The growth in revenue may not have met the wildest hopes of some financial analysts, who were expecting an explosion of business from gambling-starved Chinese, but it is still very strong. At the end of December, Macau had 4,375 gaming tables and 13,267 slot machines in 28 casinos. That is well up from 2,762 tables and 6,546 slots in 24 casinos at the same time a year before. In comparison, Las Vegas, which also has some big development plans in the pipeline, is growing much more slowly. The original gambling Mecca is a much more mature market and is grappling with how to sustain growth in the face of a downturn in the U.S. economy. For calendar year 2007, casinos on the Las Vegas strip took in gambling revenue of $6.83 billion, according to Nevada's Gaming Control Board on Tuesday, up only 2.1 percent from the year before.

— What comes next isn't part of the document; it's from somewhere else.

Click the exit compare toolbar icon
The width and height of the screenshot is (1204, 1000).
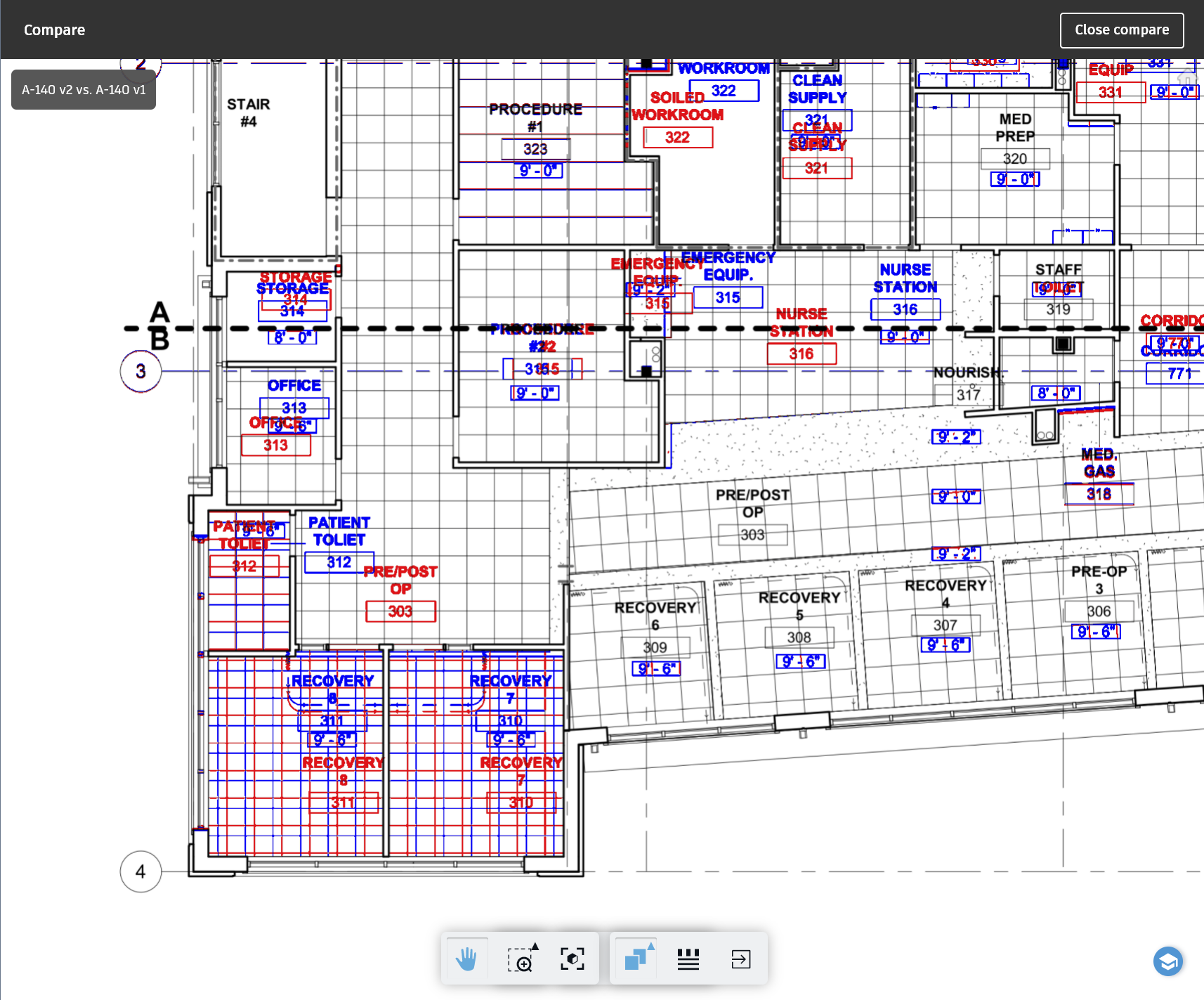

The whole of Nevada, which includes the rest of Las Vegas and gambling outposts such as Reno and areas around Lake Tahoe, posted annual gambling revenue of $12.85 billion for 2007, up only 1.8 percent from the year before. Those numbers are not exactly comparable with Macau, as Macau's numbers do not reflect the discounts and incentives that casinos hand back to high-rolling VIP gamblers, which make up the majority of the island's business. However, Macau has clearly extended its lead over the Las Vegas strip, which it passed in 2006.Even more growth is expected in Macau this year, as more casinos are built on the main peninsula and the Cotai Strip, and the government improves infrastructure to allow more visitors in.